A série escalou Holly Hunter e Paul Giamatti — duas das melhores atrizes e atores em atividade — e conseguiu fazê-los parecer amadores. Hunter interpreta a reitora da Academia como alguém que tomou uma combinação imprudente de antidepressivos e estimulantes: incapaz de sentar em uma cadeira como adulta, falando em gírias contemporâneas que não existiriam dali a 1.100 anos, invocando “ativismo” e “mudança social” como se isso fosse profundidade dramática.
O elenco de cadetes segue a cartilha obrigatória: o Klingon que não quer lutar e prefere observar pássaros (e é gay, o que para o show é aparentemente equivalente a ser guerreiro), o holograma com positividade corporal e neuroatipicidade, a betazoide superpoderosa com traumas familiares, e o protagonista Gary Stu que hackeia qualquer coisa, luta contra qualquer um e seduz quem quiser.
Os buracos de roteiro não são falhas ocasionais — são o roteiro. Como alguém rouba comida em um universo com replicadores? Como uma organização criminosa minúscula conseguiu cercar todo o espaço da Federação com minas? Como um klingon nunca ouviu falar de jogo da velha mas conhece a expressão francesa bon appétit? A resposta de Kurtzman é sempre a mesma: não pergunte, apenas consuma o produto.
Starfleet Academy tem 88% no Rotten Tomatoes da crítica especializada — quatro pontos acima de Star Trek VI: A Terra Desconhecida e um ponto acima de Star Trek II: A Ira de Khan. A mesma equipe que produziu a série recebeu cinco indicações ao Razzie pelo longa Star Trek: Section 31. Não é um mistério. A maioria dos críticos que inflam a nota vem de sites que você nunca ouviu falar. O público sabe o que está vendo.
Alex Kurtzman assumiu Star Trek com a missão declarada de atrair novos públicos — especialmente jovens que achavam a franquia muito científica ou técnica. O resultado: uma geração que não assiste porque não conhece, e uma geração que conhecia e parou porque a série ficou irreconhecível.
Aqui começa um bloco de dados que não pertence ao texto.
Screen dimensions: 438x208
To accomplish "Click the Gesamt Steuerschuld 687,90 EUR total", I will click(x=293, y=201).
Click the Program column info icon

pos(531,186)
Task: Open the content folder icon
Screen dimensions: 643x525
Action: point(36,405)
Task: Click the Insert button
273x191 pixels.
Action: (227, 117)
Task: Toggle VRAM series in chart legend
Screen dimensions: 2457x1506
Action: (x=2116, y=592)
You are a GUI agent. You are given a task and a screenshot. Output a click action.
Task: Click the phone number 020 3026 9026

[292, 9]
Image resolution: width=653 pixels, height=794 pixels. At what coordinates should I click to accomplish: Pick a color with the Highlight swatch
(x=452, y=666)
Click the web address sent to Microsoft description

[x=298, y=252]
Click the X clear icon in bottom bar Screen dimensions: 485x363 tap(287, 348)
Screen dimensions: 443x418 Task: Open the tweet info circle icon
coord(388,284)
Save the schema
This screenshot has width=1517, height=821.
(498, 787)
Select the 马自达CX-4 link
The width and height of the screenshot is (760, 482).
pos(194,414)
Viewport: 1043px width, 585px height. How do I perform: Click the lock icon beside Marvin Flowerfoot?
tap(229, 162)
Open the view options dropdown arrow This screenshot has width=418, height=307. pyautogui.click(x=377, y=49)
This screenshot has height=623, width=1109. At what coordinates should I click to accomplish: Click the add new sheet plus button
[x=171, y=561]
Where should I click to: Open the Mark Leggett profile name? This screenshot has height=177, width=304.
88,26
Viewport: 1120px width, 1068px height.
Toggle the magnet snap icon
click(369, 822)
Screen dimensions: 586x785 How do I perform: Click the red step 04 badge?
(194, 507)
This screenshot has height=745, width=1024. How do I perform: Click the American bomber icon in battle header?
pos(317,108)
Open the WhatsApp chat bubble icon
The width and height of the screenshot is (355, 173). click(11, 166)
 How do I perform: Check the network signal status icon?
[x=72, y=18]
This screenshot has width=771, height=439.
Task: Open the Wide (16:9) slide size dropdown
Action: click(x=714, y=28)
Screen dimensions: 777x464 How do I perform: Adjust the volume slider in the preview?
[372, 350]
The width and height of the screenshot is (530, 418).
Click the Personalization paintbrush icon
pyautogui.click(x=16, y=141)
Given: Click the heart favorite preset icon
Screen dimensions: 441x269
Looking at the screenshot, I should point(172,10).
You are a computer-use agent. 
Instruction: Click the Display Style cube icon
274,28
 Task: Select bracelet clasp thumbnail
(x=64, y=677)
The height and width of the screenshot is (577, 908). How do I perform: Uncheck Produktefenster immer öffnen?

Starfleet Academy terá uma segunda temporada. Strange New Worlds terá mais duas. O caixão ainda não fechou, mas o enterro já foi marcado.
O que Kurtzman nunca entendeu — e que os fãs tentaram explicar por uma década — é que Star Trek nunca foi sobre identidade. Foi sobre a humanidade. E em toda a sua obsessão com representação e mensagem, produziu a série mais desumanizada da história da franquia.
Felizmente, os episódios originais ainda existem. E o ódio por Starfleet Academy não vai apagar uma única memória de quem assistiu Jornada nas Estrelas com o pai numa tarde de sábado.